Provided entries Block Start
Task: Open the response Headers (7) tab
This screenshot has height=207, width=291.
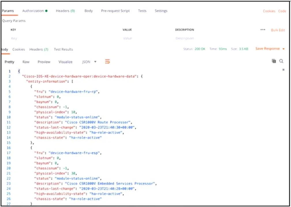Action: [x=39, y=49]
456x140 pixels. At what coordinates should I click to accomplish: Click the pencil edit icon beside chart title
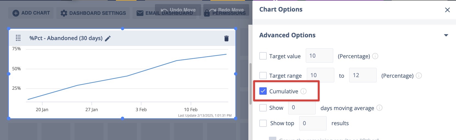pos(108,38)
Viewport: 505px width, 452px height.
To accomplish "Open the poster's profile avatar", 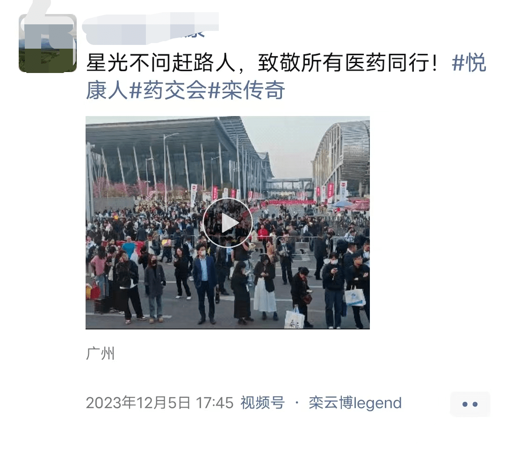I will (x=48, y=43).
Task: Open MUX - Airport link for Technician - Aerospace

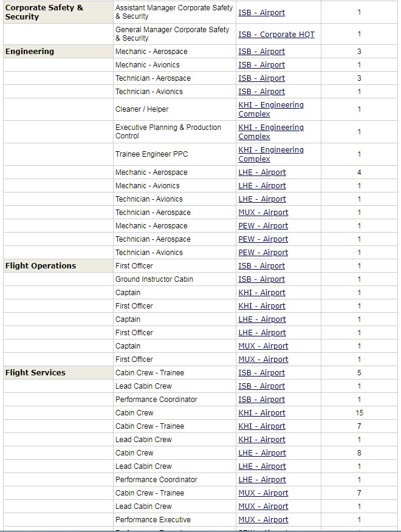Action: coord(263,213)
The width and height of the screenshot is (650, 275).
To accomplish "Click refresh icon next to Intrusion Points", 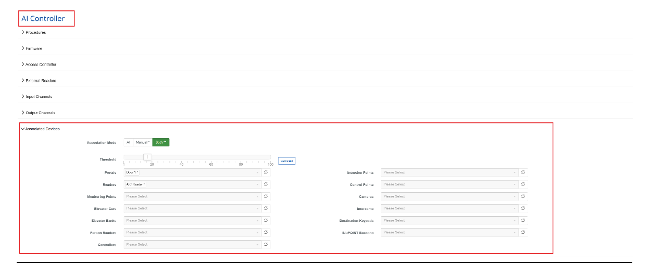I will (523, 172).
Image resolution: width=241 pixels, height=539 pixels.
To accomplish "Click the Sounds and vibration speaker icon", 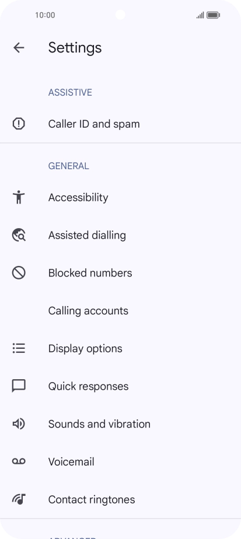I will (x=19, y=424).
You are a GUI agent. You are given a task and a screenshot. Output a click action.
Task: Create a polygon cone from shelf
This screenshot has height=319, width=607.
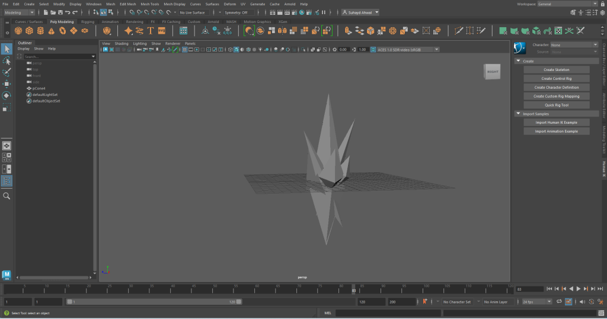pyautogui.click(x=50, y=31)
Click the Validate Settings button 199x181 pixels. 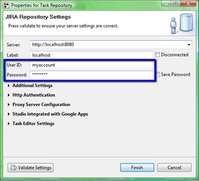point(30,167)
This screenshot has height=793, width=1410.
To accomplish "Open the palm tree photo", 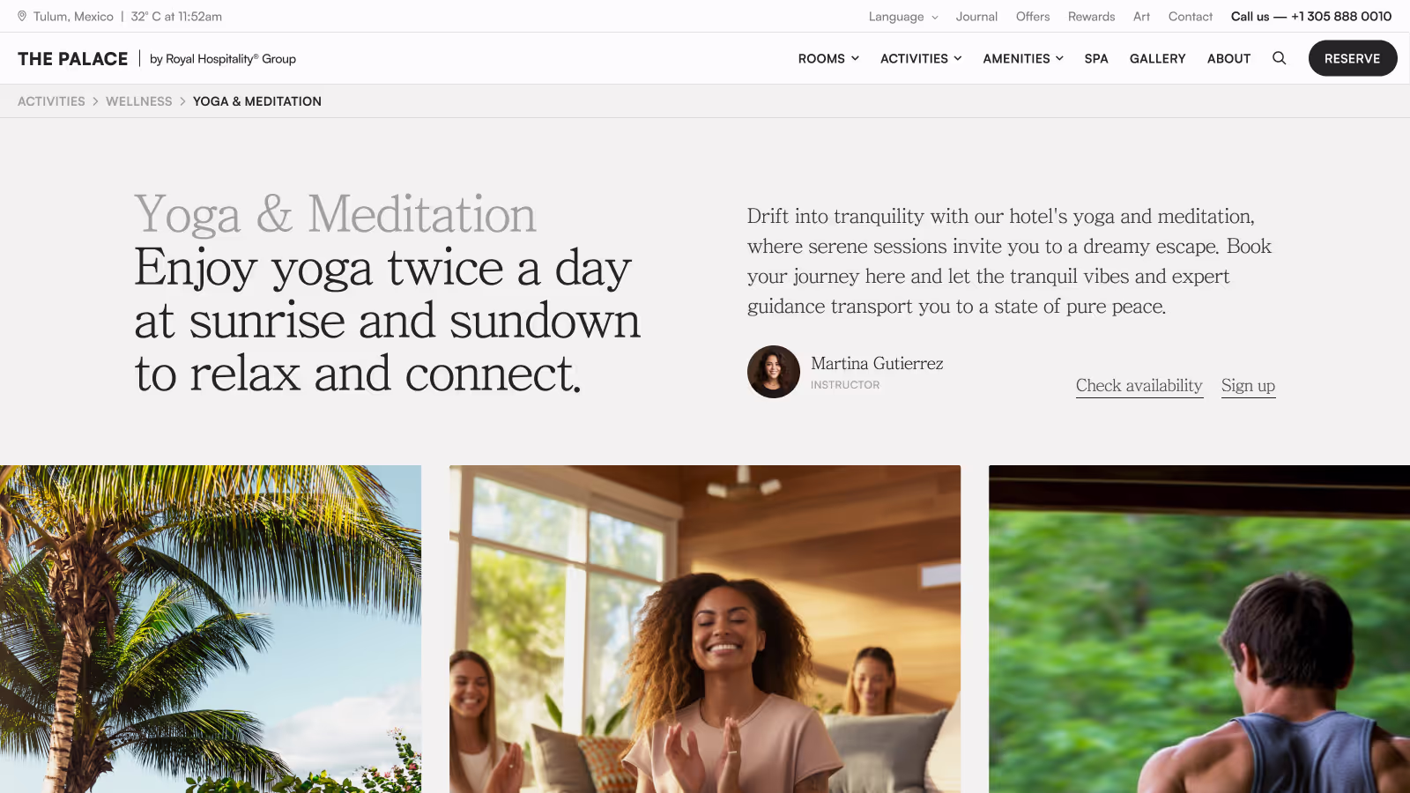I will tap(211, 629).
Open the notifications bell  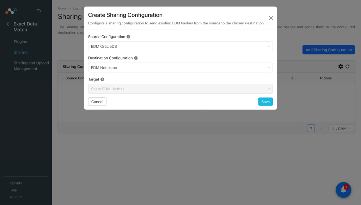(x=343, y=190)
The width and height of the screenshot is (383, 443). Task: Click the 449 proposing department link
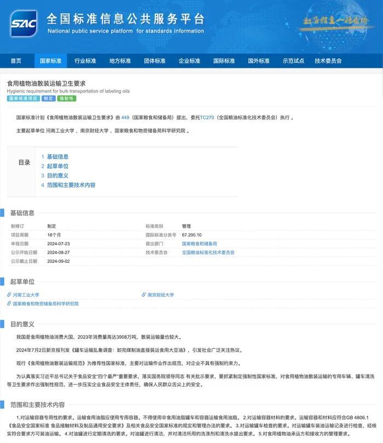125,117
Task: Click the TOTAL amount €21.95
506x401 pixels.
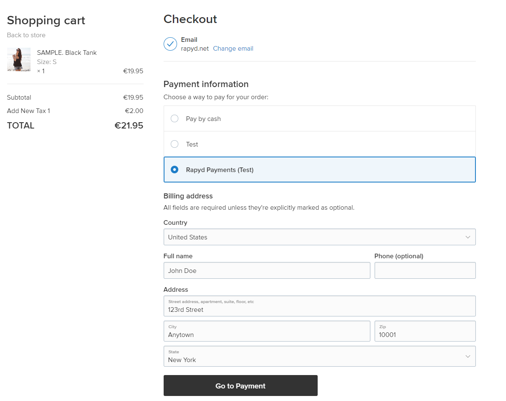Action: (129, 126)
Provided entries Block End
#### [Exercise objective]
The exact lines from the one containing "Task: Click the TOTAL amount €21.95" through the end of the data are to be copied, with both ends kept and pictures left out.

#### [Written response]
Task: Click the TOTAL amount €21.95
506x401 pixels.
Action: (129, 126)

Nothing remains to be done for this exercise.